Inspired by pseudo-scientific illustration and seven summers spent fighting wildfires in the American West, my work explores representations of non-human agencies, and human attempts to exert control over wild, disobedient forces and phenomena - inside and outside ourselves.

The fire plume is something familiar to inhabitants of the American West, yet at a certain scale it retains the power to realize our vulnerability and the potential to annihilate us. The pyrocumulus cloud evokes what Morton Paley terms the “apocalyptic sublime” – referring to the subject of Romantic landscape paintings that depicted scenes of the Biblical apocalypse and natural disasters – storms, eruptions, fires – massive, unfettered non-human agencies that threatened to eradicate human presence from the landscape.

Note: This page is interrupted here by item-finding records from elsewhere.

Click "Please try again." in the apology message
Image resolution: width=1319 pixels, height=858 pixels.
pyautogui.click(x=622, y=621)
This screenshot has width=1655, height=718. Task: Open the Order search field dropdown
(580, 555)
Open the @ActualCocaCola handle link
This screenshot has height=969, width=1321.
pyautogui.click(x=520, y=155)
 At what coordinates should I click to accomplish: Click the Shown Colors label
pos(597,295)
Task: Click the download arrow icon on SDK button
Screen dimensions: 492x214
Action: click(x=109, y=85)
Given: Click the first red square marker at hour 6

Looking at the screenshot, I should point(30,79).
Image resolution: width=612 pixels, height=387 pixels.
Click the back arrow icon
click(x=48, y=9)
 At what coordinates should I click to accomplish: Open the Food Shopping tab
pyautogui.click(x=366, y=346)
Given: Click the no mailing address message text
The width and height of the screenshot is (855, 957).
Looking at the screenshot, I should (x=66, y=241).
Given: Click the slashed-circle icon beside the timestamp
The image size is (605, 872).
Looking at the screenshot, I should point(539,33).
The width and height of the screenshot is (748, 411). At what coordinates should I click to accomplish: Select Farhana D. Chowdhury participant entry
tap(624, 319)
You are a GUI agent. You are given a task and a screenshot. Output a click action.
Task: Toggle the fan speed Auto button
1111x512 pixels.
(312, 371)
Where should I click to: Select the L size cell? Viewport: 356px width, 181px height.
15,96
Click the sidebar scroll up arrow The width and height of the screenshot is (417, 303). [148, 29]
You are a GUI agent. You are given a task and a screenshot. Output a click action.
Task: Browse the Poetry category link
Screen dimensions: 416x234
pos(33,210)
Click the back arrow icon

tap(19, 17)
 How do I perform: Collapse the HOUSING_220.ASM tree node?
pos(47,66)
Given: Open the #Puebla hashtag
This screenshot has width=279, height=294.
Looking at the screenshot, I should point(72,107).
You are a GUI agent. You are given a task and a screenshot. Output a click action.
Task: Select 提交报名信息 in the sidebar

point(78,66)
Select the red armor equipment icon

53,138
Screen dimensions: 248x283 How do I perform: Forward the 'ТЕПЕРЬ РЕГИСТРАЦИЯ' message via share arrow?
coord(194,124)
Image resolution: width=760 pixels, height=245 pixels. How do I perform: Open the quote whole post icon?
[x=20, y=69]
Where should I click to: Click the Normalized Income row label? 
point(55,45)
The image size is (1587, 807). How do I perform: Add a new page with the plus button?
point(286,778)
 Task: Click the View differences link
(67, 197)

According to Simon Morley, “the sublime experience is fundamentally transformative, about the relationship between disorder and order and the disruption of the stable coordinates of time and space.”[1] The sublime is characterized by a vastness or boundlessness – of space or information – that induces awe and has the potential to destroy the viewer. As the historical subject and focal point of discourses on the sublime, the landscape is a site where traditional and contemporary sublimities collide. This semester, I am looking at models that are applied the landscape, which negate the Romantic sublime in favor of a technological one. The result is a vast accumulation of models – scale models, maps, coordinates, datasets, aerial and satellite photographs – that seems to form boundless, interconnected networks of information.

By dissecting and re-assembling the plume, and encasing it within a picture plane, I replicate the work of totalizing modes of imaging that attempt to reduce phenomena to stable objects. The images rendered, however, are never complete, or never completely stable. I alter maps and models to subvert their claims to reproduce reality, compelling the viewer to second-guess the veracity of the data presented. The work claims the legitimacy of a model, which implies a distancing of the hand, distillation of the subjective to bits of reproducible data and its mediation through binary channels, yet it introduces irregularities and disobedience that upset the stability of the model.

 

[1] Simon Morley, “The Contemporary Sublime” in Documents of Contemporary Art: The Sublime, ed. Simon Morley (Cambridge, MA: MIT Press, 2010), 12.